[What needs to be done]:
Among the records, how many lines carry the string "panel"? Give that number with nothing added.

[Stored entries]
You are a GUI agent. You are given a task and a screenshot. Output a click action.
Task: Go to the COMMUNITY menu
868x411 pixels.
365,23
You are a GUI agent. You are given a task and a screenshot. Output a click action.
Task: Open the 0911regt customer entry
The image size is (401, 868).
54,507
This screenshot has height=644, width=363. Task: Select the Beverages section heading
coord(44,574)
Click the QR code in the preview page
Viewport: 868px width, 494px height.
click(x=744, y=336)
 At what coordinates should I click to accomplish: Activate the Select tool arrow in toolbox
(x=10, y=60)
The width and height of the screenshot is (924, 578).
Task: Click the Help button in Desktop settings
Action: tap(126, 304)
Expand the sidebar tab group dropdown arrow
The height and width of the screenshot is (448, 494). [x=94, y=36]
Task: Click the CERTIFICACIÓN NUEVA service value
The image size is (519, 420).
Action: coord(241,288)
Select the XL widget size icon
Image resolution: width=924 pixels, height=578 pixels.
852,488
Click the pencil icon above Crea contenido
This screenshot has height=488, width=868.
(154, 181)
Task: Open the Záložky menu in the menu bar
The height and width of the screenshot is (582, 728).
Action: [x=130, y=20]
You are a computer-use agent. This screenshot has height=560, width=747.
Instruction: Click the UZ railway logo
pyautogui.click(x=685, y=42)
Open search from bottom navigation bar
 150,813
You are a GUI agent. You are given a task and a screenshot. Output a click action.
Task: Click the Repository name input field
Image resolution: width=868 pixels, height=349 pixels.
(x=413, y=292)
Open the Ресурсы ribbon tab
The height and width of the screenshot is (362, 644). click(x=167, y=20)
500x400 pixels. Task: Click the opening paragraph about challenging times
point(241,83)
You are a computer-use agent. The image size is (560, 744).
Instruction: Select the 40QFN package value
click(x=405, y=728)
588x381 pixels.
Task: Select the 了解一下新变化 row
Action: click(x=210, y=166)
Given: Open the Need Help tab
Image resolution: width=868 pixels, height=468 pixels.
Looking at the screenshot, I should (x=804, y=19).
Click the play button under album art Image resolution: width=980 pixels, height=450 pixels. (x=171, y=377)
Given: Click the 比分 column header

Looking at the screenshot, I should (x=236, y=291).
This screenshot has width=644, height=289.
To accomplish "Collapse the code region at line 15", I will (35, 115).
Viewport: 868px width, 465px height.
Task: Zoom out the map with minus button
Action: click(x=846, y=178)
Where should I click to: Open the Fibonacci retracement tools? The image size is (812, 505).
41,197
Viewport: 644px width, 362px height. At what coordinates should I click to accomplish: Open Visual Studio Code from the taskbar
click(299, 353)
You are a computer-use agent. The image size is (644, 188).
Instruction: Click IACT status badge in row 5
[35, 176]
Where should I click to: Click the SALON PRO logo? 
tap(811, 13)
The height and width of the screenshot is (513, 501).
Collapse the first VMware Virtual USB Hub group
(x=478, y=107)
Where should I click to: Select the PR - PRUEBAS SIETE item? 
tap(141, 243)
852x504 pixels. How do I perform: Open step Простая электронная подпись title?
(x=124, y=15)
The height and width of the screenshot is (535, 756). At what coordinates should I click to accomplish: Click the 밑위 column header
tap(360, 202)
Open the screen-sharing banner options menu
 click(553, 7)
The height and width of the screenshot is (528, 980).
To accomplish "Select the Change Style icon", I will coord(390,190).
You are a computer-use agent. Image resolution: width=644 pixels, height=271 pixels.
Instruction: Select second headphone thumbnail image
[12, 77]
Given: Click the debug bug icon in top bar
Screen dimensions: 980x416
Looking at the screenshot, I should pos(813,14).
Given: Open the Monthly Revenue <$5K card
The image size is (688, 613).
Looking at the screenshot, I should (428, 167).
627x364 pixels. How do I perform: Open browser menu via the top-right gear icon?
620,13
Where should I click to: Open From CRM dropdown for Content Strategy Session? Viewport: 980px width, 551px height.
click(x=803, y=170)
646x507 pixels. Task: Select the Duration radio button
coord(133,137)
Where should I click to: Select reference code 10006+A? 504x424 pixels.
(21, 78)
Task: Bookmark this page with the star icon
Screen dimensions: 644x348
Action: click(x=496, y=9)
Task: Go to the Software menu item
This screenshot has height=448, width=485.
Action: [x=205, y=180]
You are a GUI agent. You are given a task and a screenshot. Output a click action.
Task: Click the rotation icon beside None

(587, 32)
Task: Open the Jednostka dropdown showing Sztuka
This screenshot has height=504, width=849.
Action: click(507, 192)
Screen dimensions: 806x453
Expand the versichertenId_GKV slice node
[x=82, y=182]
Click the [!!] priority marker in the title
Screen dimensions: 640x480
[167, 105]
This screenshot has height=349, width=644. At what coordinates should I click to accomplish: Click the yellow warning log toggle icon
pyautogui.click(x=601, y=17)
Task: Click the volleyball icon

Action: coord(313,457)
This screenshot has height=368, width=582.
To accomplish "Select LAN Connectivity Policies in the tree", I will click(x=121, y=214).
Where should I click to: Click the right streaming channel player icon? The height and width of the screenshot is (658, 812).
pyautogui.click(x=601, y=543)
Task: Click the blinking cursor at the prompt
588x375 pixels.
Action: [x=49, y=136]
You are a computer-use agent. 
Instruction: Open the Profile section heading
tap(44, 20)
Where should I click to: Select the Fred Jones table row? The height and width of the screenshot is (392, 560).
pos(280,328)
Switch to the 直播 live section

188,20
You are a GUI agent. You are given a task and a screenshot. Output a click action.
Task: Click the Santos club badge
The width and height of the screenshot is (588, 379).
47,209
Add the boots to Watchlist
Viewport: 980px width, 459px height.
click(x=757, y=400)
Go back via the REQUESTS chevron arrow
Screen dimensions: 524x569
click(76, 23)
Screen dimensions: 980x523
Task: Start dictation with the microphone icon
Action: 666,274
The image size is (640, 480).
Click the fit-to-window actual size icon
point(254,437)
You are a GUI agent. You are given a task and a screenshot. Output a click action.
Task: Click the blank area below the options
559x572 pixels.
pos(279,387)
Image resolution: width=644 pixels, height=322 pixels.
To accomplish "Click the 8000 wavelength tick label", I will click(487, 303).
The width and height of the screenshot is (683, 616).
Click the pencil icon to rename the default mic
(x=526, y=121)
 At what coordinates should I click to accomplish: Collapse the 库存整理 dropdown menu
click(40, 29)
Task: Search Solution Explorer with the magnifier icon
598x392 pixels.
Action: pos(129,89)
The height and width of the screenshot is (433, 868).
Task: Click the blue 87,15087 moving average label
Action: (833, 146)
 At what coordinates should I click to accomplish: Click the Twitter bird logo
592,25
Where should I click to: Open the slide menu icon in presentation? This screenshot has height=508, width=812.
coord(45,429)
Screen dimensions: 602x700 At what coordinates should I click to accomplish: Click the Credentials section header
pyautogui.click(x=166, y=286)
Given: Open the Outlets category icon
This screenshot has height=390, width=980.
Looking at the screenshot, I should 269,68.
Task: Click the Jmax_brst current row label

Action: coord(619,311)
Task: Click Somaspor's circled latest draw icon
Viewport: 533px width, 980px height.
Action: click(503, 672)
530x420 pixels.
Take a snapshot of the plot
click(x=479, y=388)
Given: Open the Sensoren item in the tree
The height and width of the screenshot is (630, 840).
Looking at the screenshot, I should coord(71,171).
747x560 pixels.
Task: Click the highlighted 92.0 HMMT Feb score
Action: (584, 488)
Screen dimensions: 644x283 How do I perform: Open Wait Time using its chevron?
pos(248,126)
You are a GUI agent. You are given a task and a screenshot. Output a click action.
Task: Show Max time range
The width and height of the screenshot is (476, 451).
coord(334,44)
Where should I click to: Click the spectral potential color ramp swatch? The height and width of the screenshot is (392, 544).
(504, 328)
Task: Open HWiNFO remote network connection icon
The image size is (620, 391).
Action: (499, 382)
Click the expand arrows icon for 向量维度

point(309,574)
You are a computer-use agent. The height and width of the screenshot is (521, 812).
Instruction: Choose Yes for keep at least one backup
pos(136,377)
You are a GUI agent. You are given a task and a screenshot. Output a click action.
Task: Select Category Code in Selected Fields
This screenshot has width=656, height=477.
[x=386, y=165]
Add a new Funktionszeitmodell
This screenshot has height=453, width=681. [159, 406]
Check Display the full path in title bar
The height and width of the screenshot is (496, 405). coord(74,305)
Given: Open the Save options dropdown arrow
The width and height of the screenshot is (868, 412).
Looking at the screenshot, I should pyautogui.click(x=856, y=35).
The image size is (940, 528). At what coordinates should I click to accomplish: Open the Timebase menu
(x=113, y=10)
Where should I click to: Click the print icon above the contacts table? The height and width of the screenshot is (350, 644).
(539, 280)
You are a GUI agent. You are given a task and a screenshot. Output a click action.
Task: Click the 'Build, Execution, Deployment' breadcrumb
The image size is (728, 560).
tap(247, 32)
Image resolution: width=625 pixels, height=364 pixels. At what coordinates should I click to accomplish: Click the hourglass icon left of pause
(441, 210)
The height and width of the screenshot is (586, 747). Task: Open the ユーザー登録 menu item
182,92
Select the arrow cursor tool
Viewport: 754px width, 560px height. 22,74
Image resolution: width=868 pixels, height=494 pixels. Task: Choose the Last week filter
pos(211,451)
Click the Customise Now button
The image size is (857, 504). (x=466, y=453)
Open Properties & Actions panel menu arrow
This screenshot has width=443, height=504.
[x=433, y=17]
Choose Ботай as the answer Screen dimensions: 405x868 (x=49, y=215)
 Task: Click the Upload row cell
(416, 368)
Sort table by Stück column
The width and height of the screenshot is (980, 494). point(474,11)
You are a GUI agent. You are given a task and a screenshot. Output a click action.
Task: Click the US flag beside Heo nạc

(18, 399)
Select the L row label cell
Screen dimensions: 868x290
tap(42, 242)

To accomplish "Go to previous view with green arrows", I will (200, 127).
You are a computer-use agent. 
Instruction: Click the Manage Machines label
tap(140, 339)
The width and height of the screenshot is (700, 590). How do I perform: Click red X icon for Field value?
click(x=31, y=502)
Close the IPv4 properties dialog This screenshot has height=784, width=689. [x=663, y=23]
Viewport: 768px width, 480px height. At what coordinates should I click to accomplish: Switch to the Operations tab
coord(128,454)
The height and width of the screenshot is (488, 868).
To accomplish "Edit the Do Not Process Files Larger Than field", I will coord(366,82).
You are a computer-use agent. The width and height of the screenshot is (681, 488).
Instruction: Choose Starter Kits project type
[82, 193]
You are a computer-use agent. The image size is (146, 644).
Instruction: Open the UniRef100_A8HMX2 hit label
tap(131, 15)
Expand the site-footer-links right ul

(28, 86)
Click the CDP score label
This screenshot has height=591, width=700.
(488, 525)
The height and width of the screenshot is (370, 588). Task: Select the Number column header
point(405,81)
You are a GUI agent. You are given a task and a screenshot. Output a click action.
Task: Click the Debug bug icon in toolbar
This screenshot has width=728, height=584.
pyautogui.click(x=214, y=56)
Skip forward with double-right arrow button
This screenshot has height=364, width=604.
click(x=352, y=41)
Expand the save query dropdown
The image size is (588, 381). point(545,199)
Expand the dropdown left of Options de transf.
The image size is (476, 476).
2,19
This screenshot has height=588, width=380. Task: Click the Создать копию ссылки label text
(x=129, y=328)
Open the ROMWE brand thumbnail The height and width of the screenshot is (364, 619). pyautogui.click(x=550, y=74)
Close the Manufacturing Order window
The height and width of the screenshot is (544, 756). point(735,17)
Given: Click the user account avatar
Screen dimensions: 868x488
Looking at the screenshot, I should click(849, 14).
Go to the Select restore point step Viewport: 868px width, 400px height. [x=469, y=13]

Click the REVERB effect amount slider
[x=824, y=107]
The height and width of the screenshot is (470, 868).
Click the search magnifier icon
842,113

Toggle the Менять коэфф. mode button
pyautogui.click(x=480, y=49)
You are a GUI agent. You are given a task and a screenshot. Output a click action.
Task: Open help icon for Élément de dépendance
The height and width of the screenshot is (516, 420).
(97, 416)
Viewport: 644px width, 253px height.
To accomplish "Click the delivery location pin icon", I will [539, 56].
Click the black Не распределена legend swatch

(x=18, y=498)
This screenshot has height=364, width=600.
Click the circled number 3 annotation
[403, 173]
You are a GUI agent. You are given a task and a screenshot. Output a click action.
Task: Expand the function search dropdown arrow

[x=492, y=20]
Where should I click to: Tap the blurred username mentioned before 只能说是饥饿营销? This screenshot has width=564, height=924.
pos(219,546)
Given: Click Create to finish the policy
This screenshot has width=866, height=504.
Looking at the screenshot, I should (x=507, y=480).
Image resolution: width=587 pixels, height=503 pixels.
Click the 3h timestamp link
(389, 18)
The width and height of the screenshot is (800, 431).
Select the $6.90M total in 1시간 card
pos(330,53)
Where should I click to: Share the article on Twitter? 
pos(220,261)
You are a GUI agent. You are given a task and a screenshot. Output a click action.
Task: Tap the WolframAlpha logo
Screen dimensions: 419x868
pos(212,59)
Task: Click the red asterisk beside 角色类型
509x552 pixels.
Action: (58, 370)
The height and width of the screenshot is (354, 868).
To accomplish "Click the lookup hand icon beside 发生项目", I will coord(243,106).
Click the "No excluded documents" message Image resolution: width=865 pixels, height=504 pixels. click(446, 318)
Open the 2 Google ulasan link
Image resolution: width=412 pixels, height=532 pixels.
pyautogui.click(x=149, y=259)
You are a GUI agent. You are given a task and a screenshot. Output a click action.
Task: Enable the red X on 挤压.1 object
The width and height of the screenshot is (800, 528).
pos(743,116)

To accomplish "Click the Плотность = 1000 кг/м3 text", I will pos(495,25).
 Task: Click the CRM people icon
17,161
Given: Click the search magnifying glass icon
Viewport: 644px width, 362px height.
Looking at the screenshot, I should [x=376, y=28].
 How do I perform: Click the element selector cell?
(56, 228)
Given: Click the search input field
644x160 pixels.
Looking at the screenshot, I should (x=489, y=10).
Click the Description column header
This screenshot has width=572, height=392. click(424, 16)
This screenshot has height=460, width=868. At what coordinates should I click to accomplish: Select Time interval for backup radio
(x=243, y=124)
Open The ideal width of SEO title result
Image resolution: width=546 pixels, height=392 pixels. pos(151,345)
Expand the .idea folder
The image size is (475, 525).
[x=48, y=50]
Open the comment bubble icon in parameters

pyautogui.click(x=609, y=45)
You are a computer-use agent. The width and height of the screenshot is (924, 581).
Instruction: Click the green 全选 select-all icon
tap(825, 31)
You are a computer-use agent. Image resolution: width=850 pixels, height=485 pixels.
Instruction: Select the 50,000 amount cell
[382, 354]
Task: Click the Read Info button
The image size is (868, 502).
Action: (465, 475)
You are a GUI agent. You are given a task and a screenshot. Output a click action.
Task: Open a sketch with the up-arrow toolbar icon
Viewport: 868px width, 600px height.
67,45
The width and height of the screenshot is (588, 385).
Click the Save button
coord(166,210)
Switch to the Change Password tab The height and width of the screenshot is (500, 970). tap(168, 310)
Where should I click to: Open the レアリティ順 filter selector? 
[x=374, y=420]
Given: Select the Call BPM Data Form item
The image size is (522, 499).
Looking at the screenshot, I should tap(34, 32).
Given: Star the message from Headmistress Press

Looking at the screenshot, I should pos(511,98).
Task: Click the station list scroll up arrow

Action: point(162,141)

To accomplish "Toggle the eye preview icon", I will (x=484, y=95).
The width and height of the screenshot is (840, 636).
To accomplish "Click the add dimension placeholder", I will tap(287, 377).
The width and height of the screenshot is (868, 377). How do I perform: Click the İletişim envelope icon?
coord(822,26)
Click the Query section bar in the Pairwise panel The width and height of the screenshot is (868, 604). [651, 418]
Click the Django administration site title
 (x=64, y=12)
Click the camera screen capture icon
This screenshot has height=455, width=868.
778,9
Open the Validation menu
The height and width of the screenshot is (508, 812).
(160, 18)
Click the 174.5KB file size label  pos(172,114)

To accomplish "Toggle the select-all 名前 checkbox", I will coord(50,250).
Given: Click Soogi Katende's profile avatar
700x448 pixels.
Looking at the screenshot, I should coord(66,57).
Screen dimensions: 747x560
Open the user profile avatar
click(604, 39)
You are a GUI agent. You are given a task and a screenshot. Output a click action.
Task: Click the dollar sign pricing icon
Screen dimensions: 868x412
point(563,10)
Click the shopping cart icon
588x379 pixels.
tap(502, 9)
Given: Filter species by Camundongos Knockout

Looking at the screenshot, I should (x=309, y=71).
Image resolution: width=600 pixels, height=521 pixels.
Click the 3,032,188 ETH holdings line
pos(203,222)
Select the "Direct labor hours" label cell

[Solution to the problem]:
2